One of them, Sui generis, turns out to be an intelligent (and rare) political film, offering a true lesson in public manipulation. Mere coincidence (Wag the dog, 1997) is a comedy, and laughter disarms, or makes cynical, the systematic denigration of democratic institutions. The president, 15 days before re-election, is denounced by a Girl Scout for having raped her in the White House. His advice summons a specialist in disaster damage containment, who recommends a war, exemplifying the invasion of Grenada in 1983, 24 hours after the dynamiting of the American military base in Beirut. They decide on Albania, because of its advantages: it doesn't have a nuclear bomb, it's Muslim, it's extremely poor, nobody knows where it is. They enlist a Hollywood producer and devote themselves to a virtual war, created by computers, that goes on the news.

They construct the emblematic image of that war, a girl wearing a scarf on her head fleeing with a kitten in her arms. They invent a hero, an American soldier named Schumann, who would have been imprisoned. Deciphering the holes in the front of her sweater in Morse code results in: "Courage, Mom." They set up a civic ritual based on a pun on their name (shoe-man), consisting of throwing pairs of shoes tied by their laces over trees and poles.

The audience responds, spreading the ritual. After all, the producer almost loses everything by insisting on telling the story, because, he says, if others don't know, what's the point? And, predictably, he is murdered by the team, who fake an (yet another) accident. The rapist president is re-elected by an avalanche of votes. In Albania, a group claims the false attacks. And a real war begins, when the film ends.

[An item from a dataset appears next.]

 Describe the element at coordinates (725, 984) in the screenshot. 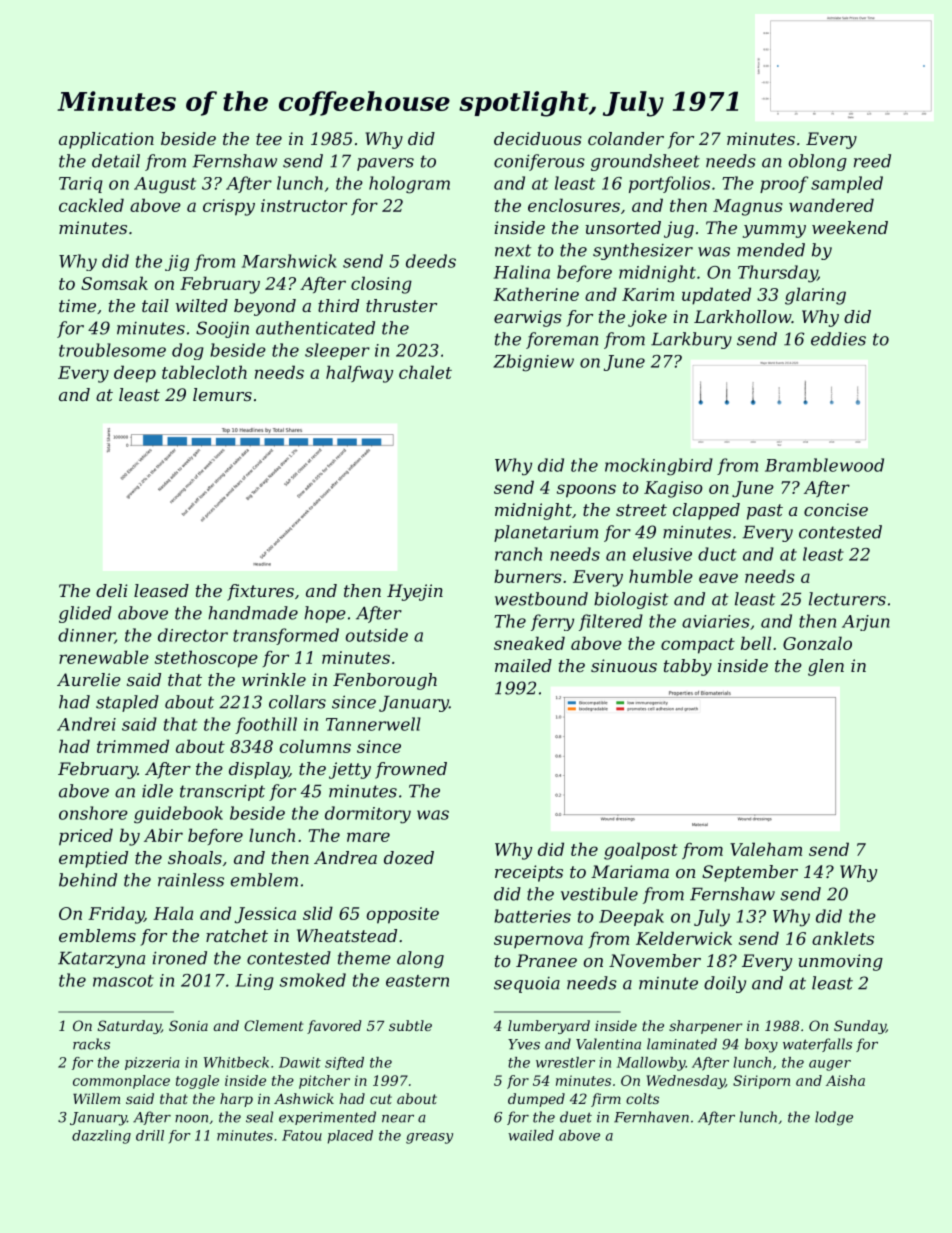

Would still be worth watching enemy attack (1998) terrorist hunt (1997), which narrates how Carlos the Jackal was caught, The Great Attack1997) etc. As we have seen, terrorism practiced by foreigners, preferably Arabs, is common in literary and cinematographic fiction. But there is a taboo subject: there are few who dare to deal with internal terrorism, whose authors are American citizens in the United States, a phenomenon that has also intensified in recent years. Terrorism is something practiced in other people's countries under the label of "defence of civilization" - coups, subversion, assassinations, illegal bombings, kidnappings.

Outside of fiction, there are books for those interested. There were several, provoked by the execution of Timothy McVeigh, author of the attack in Oklahoma, including american terrorist, by Lou Michel and Don Heckner (2000). And there were two about Osama Bin Laden in 1999, shortly after the destruction of two US embassies in Africa, which were attributed to him. Written by terrorism scholars, they are entitled The new jackals: Ramzi Yousef, Osama Bin Laden and the future of terrorism, by the English journalist Simon Reeve, and Bin Laden – The man who declared war on America, by Yossef Bodansky. But they were not very successful and, by all indications, were little read.

The oscillation between forgetting and remembering, in all these cases, can be complicated. Saddam Hussein and Osama Bin Laden – not to mention the Shah of Persia, Mobutu, Sukarno and Suharto, Duvalier, Batista, Pinochet, hundreds of other bloodthirsty dictators that the Americans promoted and supported – are, as is well known, , creations of the United States, which raised, armed and trained them, Frankensteins or King Kongs that escaped the control of their creator.

*Walnice Nogueira Galvão is Professor Emeritus at FFLCH-USP. She is the author, among other books, of reading and rereading (Sesc / Gold over blue).